Biological Materials Science: Synthesis of Bio-inspired Composites
Sponsored by: TMS Functional Materials Division, TMS Structural Materials Division, TMS: Biomaterials Committee
Program Organizers: Po-Yu Chen, National Tsing Hua University; Francois Barthelat, McGill University; Michael Porter, Clemson University; Steven Naleway, University of Utah

Monday 8:30 AM
February 27, 2017
Room: Pacific 15
Location: Marriott Marquis Hotel

Session Chair: Po-Yu Chen, National Tsing Hua University; Steven Naleway, University of Utah

8:30 AM  Invited
3D Printing of Hierarchical Porous Materials: Andre Studart1; Clara Minas1; Davide Carnelli1; Elena Tervoort1; 1ETH Zurich
    Porosity is extensively exploited in natural materials as an effective means to reduce weight, minimize resources or enable the transport and storage of fluids and nutrients. Because porosity inevitably reduces the strength of materials, the incorporation of pores should occur with minimum impact on the mechanical performance of the structure. To this end, porous biological materials like plant leaves, animal skulls and bird beaks often exploit porosity gradients at multiple length scales to generate mechanically efficient structures.
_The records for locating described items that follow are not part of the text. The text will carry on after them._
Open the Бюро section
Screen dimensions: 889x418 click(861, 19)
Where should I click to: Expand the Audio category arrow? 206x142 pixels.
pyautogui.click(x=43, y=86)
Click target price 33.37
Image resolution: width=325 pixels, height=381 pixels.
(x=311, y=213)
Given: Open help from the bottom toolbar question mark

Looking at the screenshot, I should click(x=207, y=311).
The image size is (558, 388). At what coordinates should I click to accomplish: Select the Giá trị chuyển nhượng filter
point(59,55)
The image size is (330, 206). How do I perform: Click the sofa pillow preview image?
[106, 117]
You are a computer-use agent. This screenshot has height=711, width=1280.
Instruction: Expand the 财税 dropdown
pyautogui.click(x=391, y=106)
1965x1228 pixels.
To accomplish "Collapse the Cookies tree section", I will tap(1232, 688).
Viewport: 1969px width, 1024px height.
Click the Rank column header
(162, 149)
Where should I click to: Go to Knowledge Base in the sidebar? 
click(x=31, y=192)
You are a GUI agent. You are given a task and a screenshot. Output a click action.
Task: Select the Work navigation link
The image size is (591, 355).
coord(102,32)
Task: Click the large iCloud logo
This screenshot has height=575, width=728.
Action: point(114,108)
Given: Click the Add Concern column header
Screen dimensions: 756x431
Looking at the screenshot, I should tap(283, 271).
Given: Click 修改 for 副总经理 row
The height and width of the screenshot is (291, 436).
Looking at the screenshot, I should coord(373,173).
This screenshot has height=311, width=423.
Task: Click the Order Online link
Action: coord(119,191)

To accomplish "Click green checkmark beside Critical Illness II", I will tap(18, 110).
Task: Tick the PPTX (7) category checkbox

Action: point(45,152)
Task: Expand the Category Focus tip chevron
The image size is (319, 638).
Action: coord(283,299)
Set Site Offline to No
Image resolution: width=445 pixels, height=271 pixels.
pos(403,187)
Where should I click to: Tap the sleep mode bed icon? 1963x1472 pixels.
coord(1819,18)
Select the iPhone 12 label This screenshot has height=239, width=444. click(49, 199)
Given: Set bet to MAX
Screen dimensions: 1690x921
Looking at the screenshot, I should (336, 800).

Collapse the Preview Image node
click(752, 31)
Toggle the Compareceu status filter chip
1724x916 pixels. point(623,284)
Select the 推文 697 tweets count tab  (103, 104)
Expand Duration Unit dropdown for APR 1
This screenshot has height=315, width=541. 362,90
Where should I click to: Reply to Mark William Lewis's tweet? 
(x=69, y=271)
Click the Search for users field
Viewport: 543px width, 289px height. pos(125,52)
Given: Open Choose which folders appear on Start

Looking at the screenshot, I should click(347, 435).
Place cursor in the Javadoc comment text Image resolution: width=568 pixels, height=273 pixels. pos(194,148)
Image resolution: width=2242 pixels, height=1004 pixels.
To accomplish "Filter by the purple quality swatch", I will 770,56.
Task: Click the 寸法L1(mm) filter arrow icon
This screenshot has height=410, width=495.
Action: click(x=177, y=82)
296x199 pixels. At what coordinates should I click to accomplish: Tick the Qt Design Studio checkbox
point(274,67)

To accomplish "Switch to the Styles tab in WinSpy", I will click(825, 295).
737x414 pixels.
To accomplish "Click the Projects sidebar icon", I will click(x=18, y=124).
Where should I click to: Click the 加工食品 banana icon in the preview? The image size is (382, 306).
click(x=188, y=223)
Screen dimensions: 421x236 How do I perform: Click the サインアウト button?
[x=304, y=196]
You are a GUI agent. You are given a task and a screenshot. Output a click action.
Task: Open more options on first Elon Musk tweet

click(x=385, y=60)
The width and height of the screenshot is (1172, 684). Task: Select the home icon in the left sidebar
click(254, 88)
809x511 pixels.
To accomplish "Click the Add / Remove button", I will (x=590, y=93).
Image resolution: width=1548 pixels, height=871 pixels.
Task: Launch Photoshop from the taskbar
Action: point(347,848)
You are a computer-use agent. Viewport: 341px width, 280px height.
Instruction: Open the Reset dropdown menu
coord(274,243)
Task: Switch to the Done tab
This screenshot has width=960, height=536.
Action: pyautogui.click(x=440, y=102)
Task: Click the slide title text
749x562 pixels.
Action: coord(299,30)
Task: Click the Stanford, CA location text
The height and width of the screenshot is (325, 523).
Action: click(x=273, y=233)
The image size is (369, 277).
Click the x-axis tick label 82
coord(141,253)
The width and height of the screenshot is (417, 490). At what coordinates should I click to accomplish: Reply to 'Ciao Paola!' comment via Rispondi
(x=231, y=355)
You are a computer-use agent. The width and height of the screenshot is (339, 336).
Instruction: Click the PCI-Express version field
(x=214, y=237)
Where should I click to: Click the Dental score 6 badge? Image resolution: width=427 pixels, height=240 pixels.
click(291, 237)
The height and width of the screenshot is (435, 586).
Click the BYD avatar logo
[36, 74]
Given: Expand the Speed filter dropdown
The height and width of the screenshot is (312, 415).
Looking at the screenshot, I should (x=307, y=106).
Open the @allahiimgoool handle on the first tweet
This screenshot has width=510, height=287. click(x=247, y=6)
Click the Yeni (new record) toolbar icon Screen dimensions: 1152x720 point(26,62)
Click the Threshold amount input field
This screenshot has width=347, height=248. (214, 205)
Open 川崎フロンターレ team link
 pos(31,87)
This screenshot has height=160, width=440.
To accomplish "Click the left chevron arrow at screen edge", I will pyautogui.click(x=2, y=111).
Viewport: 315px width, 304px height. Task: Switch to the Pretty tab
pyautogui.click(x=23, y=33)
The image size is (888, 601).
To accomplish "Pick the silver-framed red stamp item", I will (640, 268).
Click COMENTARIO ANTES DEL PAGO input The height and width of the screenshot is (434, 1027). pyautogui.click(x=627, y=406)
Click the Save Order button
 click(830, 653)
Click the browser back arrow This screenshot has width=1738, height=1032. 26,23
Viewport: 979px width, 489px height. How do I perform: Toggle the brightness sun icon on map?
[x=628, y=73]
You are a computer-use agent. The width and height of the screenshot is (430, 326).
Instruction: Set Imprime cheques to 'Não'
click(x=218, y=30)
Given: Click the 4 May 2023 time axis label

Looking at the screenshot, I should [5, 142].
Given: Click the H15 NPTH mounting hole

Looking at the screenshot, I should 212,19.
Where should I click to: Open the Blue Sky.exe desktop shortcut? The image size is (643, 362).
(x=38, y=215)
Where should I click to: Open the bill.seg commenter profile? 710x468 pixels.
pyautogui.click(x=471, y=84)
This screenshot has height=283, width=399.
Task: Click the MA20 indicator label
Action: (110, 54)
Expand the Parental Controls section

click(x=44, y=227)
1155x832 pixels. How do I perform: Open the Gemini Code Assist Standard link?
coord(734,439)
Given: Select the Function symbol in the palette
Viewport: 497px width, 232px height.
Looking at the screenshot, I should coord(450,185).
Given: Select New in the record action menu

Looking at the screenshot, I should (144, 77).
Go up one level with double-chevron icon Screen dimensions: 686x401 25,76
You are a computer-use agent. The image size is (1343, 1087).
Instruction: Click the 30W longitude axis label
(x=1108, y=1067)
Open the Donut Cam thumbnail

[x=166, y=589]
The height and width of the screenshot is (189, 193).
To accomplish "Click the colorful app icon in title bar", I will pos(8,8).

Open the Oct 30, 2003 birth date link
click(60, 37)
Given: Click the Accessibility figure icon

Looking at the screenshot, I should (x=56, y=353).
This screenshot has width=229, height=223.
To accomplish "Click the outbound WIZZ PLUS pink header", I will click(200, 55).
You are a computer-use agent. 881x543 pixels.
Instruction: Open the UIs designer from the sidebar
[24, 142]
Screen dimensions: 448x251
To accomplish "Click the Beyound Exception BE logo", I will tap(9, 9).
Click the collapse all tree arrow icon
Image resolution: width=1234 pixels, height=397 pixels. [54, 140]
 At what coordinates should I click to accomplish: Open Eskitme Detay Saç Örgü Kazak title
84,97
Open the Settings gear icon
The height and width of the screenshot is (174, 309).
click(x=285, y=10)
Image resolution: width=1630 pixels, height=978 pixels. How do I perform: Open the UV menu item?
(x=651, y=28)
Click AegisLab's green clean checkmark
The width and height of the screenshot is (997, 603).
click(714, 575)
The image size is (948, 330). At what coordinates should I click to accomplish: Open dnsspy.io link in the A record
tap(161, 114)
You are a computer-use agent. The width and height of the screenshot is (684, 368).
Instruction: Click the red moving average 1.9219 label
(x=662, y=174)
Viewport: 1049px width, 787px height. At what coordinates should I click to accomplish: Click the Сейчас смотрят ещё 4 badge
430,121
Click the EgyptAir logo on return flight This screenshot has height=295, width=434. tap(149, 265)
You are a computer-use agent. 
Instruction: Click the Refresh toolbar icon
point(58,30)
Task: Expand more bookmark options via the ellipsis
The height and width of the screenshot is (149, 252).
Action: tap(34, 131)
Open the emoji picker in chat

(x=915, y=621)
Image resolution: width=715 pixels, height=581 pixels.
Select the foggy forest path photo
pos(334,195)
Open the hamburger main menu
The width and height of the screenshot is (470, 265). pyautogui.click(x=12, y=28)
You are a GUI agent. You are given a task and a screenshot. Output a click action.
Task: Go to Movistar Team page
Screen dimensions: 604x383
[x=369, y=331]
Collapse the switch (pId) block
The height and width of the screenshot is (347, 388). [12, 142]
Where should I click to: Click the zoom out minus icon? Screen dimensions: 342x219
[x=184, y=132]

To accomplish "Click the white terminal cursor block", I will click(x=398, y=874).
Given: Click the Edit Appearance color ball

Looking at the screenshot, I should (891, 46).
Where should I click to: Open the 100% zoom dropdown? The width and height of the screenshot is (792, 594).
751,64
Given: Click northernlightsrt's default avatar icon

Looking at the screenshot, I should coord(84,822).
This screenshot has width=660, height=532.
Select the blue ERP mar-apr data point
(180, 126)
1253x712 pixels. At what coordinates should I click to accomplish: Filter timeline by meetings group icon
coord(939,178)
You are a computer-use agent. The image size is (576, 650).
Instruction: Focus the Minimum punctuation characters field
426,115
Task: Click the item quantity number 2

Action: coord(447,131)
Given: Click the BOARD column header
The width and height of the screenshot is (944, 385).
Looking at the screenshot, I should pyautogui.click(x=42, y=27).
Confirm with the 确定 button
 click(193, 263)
In this talk, I will present a new processing route for the 3D printing of foams and emulsions into hierarchical and graded porous structures of high mechanical efficiency. Exploiting this concept in engineering applications should lead to the rational utilization of building resources and the minimization of energy demand for transportation without impairing the mechanical stability of the hierarchical structures.

9:00 AM  
Bio-inspired Flexible Armors with 3D Printed Tailored Architectures: Roberto Martini1; Yanis Balit1; David VanZyl1; Francois Barthelat1; 1McGill University
    Flexible natural armors from fish or alligators have unique and attractive combinations of hardness, flexibility and light weight. In particular, the extreme contrast of stiffness between hard plates and surrounding soft tissues give rise to unusual and attractive mechanisms which now serve as model for the design of bio-inspired armors. Here we examine the unstable tilting of individual scales, a critical failure mode we recently observed on natural and bio-inspired scaled armors and which we captured using contact mechanics. The stability of individual plates is governed by the friction at the surface of the plate, by the size of the plate, by the stiffness of the substrate and by the amount of interactions between neighboring scales. We also used 3D printing to explore how the geometry, overlap and interlocking between neighboring scales can be tuned and optimized to delay unstable tilting of the scales and improve overall performance.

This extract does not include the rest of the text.